We categorize people by our experiences with them, the choices they’ve made, and form opinions based on shared time together, layering those experiences to create a concrete image that’s hard to change. After all, labels save time. Plus, it’s hard work to reassess a person, especially if there is no pressing need. We have to stop long enough to take in new information, analyze it, compare it to our previous perspective, and then decide whether or not to apply it.
Ironically, the temptation to label people by the same size — mentally, emotionally, spiritually — is perhaps greatest in the family, among the people we’ve lived with the longest and have the greatest opportunity to remeasure. Labels like, the “baby,” the “smart one,” the “competitive one,” the “shy one,” the “risk-taking one,” the “never-achieved-their-potential one” — all are difficult roles to change.
But people do grow, change, and embrace new perspectives — even within our families.
No well-managed business ever operates within such a rigid structure that fails to be aware of changes in the marketplace. “Trending” is almost a national pastime now, where businesses engage in a perpetual “re-measuring” to ensure their products and services stay relevant.
Families are also in a business, the business of growing, maturing and figuring out how to stay “family” while adapting to changing life circumstances.
Holidays offer a prime time to re-measure. The evidence of change can be as simple as wish lists and gift reactions or as complex as trying to schedule a family dinner that takes into consideration each family member’s physical location, work schedule, significant others, travel plans and food preferences.
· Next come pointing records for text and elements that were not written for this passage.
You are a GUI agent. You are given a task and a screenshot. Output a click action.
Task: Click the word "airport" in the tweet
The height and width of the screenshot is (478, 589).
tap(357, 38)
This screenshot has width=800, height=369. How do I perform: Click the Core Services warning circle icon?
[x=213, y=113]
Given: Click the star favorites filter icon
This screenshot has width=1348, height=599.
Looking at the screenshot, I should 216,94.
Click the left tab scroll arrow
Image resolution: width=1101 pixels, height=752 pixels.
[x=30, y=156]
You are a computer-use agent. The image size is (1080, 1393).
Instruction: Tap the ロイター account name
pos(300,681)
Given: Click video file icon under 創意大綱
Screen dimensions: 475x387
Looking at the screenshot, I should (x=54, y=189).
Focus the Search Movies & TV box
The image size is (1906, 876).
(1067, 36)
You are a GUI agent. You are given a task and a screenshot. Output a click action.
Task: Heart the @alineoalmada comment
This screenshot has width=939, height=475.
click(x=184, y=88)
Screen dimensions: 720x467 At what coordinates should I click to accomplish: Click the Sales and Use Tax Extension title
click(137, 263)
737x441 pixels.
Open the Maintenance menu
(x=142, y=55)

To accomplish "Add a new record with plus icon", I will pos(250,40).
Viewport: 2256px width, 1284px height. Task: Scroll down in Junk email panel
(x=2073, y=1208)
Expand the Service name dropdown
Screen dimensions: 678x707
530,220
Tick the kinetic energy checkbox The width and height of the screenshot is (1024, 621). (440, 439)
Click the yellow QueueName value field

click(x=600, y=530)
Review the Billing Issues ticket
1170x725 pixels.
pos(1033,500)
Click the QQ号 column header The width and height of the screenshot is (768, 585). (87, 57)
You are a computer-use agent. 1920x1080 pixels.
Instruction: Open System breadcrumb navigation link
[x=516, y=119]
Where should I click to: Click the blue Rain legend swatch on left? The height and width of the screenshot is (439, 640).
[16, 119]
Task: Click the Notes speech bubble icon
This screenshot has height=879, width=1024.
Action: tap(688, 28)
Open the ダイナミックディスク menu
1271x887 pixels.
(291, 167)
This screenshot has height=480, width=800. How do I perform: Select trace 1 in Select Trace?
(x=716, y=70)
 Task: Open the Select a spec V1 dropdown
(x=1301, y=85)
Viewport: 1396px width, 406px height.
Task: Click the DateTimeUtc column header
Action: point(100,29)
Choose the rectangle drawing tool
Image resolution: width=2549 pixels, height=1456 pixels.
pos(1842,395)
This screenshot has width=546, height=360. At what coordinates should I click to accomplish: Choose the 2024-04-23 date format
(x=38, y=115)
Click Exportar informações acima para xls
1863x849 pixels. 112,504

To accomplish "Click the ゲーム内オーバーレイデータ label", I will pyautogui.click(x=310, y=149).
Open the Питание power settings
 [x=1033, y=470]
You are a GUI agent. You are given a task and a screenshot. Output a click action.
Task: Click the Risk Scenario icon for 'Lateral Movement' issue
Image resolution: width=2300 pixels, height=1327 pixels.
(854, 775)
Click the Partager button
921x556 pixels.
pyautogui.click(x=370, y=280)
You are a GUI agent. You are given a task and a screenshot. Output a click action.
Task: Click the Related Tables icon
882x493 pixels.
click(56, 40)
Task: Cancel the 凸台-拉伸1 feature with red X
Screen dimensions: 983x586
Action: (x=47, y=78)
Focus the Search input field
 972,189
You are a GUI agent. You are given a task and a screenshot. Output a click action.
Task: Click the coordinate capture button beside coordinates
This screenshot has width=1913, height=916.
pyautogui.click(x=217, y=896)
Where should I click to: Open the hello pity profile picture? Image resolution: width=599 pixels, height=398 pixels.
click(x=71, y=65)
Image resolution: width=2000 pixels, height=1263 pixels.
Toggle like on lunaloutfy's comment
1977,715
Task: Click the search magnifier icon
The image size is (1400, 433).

Trends move through our families, too — some stick; others don’t. As I sat watching our family, ages 17 to 60, play Candy Crush Saga on the couch in front of the fire and a football game, I wondered if that trend would last — and what that said about re-measuring family activities. Does that count for quality time?
But beyond business, and even our families, perhaps now is a good time to re-measure ourselves. What parts of our life should we tighten up with discipline to accomplish something new or to show off a hidden strength or talent? What parts should we loosen up to allow for growth — and creativity? And, what measurements have we used for ourselves in the past that simply no longer matter?
Maybe, like the tailor, we wise up and re-measure as an ongoing courteous pursuit, taking stock of others, our families and ourselves and remain open to what we may discover.